**Excerpt provided**
The formation of coccoliths, intricate calcium carbonate scales that cover the cells of unicellular marine microalgae, is a highly regulated biological process. For decades, scientists have tried to elucidate the cellular, chemical, and structural mechanisms that control the precise mineralogy and shape of the inorganic crystals. Transmission electron microscopy was pivotal in characterizing some of the organelles that orchestrate this process. However, due to the difficulties in preserving soluble inorganic phases during sample preparation, only recently, new intracellular ion-pools were detected using state-of-the-art cryo X-ray and electron microscopy techniques. Here, we combine a completely non-aqueous sample preparation procedure and room temperature electron microscopy, to investigate the presence, cellular location, and composition, of mineral phases inside mineral forming microalga species. This methodology, which fully preserves the forming coccoliths and the recently identified Ca-P-rich bodies, allowed us to identify a new class of ion-rich compartments that have complex internal structure. In addition, we show that when carefully choosing heavy metal stains, elemental analysis of the mineral phases can give accurate chemical signatures of the inorganic phases. Applying this approach to mineral forming microalgae will bridge the gap between the low-preservation power for inorganic phases of conventional chemical-fixation based electron microscopy, and the low-yield of advanced cryo techniques.

**Description of the task**
According to the abstract on coccolith formation above, why were new intracellular ion-pools detected only recently?

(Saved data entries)

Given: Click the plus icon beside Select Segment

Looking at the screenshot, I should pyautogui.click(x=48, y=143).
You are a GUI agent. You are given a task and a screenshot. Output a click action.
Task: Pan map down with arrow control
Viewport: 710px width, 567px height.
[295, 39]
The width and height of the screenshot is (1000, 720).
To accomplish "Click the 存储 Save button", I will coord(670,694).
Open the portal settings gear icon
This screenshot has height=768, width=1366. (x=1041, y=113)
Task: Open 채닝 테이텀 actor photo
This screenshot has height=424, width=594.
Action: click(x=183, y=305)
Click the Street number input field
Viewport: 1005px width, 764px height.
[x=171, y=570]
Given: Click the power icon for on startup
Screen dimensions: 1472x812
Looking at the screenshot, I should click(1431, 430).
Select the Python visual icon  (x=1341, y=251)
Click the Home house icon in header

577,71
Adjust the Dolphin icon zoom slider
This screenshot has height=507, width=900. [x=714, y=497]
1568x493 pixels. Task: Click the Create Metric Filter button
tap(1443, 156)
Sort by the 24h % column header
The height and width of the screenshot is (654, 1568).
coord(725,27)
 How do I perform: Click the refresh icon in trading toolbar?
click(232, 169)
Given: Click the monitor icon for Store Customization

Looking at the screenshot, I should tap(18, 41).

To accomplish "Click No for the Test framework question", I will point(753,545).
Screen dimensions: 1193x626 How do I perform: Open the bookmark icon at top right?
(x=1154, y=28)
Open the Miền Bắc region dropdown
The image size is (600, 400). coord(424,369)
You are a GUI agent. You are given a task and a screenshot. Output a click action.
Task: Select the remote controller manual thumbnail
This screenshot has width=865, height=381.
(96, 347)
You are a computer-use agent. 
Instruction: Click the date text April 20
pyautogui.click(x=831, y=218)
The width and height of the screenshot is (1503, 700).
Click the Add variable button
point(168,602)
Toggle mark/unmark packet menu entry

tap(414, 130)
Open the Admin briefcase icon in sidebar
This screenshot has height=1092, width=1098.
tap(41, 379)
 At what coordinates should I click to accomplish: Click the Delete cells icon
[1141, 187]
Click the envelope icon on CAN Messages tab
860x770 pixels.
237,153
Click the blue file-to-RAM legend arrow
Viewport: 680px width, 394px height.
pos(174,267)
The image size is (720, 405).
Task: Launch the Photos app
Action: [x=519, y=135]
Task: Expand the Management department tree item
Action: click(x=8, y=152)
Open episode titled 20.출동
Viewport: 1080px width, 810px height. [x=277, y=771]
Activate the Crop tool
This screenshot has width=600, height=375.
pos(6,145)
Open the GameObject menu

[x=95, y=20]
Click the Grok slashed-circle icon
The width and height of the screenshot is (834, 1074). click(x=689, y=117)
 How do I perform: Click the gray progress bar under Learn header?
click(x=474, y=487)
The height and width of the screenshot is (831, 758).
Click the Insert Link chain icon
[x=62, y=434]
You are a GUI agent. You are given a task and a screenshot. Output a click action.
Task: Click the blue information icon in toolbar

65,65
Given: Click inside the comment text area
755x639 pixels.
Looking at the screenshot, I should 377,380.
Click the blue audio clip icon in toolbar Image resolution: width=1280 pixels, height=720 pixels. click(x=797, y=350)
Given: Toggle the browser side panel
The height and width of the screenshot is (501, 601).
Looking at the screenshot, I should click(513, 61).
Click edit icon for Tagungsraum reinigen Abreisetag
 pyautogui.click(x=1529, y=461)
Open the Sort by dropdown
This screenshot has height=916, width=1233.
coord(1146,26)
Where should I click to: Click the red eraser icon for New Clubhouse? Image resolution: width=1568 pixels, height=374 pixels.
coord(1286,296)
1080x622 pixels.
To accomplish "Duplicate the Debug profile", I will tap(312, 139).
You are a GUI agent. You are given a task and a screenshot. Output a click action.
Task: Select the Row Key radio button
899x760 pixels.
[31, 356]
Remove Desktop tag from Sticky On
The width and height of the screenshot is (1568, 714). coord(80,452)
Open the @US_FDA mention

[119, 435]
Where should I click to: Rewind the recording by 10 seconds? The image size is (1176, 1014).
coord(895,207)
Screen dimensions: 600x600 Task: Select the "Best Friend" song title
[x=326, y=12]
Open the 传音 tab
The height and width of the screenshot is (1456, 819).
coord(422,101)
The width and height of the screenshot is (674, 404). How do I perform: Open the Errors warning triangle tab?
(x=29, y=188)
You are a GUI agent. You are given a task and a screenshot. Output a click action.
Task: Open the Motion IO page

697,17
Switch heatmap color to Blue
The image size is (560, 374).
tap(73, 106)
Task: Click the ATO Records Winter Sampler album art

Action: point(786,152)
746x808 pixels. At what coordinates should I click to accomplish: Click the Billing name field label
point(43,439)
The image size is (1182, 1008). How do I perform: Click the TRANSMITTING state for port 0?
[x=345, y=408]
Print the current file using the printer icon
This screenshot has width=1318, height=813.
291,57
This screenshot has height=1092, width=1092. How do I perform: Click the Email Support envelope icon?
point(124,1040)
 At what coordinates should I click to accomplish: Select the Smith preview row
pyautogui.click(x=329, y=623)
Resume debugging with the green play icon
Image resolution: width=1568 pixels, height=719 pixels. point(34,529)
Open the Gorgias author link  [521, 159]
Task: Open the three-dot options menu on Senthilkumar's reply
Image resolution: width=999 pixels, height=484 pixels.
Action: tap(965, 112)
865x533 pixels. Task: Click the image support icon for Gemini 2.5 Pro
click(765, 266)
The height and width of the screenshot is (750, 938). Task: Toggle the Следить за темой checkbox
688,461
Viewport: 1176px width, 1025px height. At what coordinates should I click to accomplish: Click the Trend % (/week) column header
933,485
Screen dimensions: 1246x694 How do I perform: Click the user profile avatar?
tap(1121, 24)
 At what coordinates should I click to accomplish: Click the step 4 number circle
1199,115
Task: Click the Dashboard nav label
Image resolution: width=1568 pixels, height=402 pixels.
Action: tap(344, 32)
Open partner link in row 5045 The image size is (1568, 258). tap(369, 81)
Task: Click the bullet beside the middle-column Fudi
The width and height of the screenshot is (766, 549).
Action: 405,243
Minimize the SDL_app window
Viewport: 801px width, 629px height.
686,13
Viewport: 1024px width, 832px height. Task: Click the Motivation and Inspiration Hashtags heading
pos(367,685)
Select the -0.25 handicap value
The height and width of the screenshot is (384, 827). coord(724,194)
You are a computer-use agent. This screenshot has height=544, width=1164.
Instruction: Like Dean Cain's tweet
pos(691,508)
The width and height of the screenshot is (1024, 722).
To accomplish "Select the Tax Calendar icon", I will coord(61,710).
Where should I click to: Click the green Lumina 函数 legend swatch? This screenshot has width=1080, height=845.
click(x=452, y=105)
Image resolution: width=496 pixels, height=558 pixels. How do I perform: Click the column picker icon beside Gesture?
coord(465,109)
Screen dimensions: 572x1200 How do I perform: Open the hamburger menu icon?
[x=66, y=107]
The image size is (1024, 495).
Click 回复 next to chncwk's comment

**Your response**
Soluble inorganic phases are difficult to preserve during sample preparation. For that reason, these ion-pools were detected only recently, with state-of-the-art cryo X-ray and electron microscopy techniques.